Start of Block

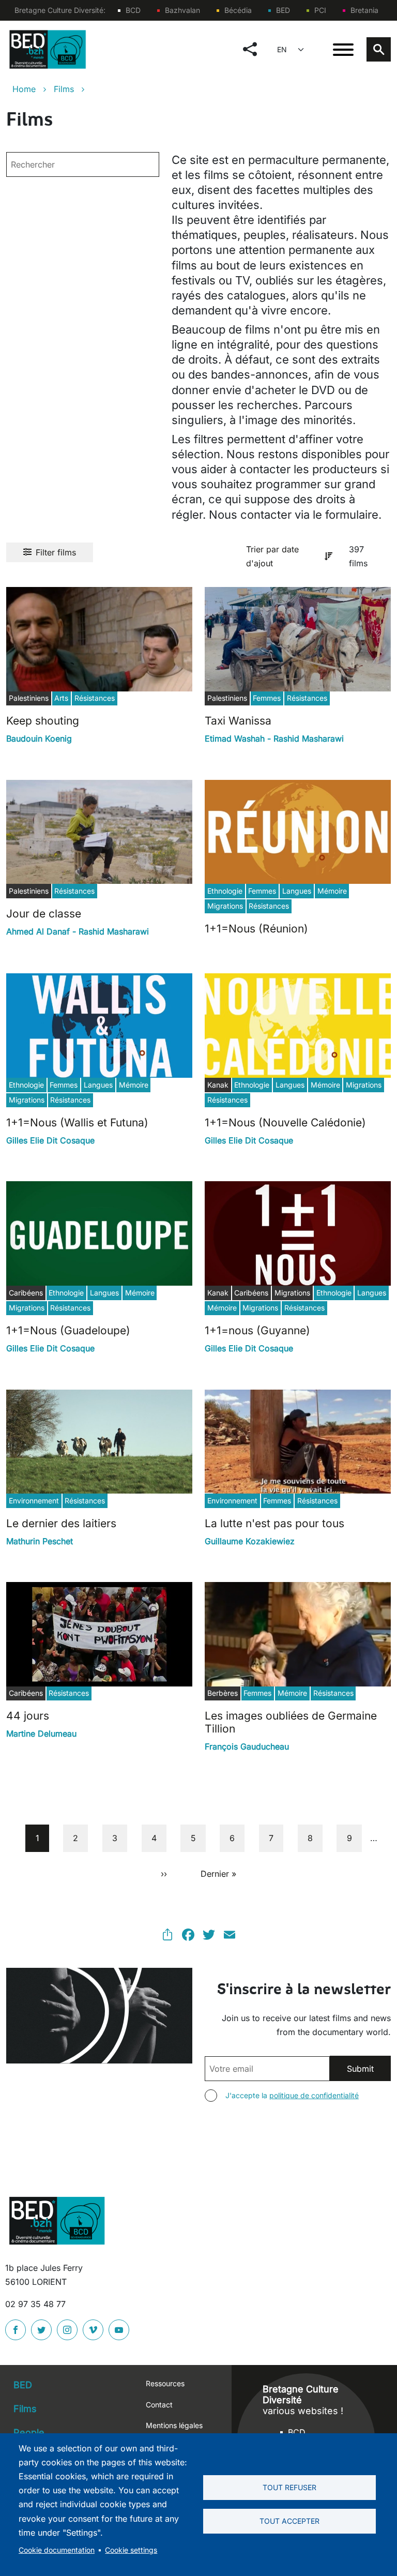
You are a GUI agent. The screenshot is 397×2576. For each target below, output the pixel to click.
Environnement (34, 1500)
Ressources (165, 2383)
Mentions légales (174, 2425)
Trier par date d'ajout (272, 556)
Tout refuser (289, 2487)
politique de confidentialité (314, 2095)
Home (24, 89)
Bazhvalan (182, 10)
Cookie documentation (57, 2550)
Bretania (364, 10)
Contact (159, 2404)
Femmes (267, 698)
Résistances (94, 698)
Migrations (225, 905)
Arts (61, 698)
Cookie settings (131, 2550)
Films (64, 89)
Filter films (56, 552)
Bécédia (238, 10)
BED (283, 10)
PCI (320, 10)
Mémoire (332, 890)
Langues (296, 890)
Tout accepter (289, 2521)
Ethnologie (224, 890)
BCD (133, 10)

End of Block

EXERCISE DESCRIPTION
Where the string "Cookie" occurs in the data, return the whole line.

FINAL ANSWER
Cookie documentation (57, 2550)
Cookie settings (131, 2550)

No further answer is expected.